*What the task asks*: Go through the entries below and collect each line with the string "ORACLES" in it.

###

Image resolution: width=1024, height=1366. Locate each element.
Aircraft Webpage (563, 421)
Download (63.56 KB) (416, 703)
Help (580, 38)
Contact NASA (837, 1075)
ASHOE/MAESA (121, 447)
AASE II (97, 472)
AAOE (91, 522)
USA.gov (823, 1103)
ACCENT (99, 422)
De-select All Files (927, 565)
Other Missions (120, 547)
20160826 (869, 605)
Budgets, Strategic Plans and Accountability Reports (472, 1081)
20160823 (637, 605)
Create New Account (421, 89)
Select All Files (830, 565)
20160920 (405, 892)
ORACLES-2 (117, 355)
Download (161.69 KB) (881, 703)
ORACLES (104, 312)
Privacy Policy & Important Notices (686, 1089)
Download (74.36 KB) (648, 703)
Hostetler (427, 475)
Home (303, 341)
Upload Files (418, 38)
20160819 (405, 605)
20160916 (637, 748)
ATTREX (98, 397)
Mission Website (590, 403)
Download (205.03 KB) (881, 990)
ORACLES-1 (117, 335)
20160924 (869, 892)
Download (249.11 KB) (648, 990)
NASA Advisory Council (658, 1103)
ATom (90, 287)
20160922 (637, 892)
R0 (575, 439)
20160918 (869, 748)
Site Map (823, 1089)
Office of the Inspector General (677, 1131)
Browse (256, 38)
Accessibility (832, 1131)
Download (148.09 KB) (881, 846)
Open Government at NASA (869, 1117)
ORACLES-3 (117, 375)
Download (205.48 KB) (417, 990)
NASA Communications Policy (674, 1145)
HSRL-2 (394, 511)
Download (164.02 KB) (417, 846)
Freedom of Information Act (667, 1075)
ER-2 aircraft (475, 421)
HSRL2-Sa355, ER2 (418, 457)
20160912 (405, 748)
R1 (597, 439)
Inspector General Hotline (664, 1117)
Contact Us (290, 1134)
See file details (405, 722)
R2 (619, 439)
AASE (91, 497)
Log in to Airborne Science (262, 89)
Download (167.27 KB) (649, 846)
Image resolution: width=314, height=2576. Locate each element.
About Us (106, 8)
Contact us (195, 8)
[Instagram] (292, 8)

###

*Final answer*:
ORACLES-2 (117, 355)
ORACLES (104, 312)
ORACLES-1 (117, 335)
ORACLES-3 (117, 375)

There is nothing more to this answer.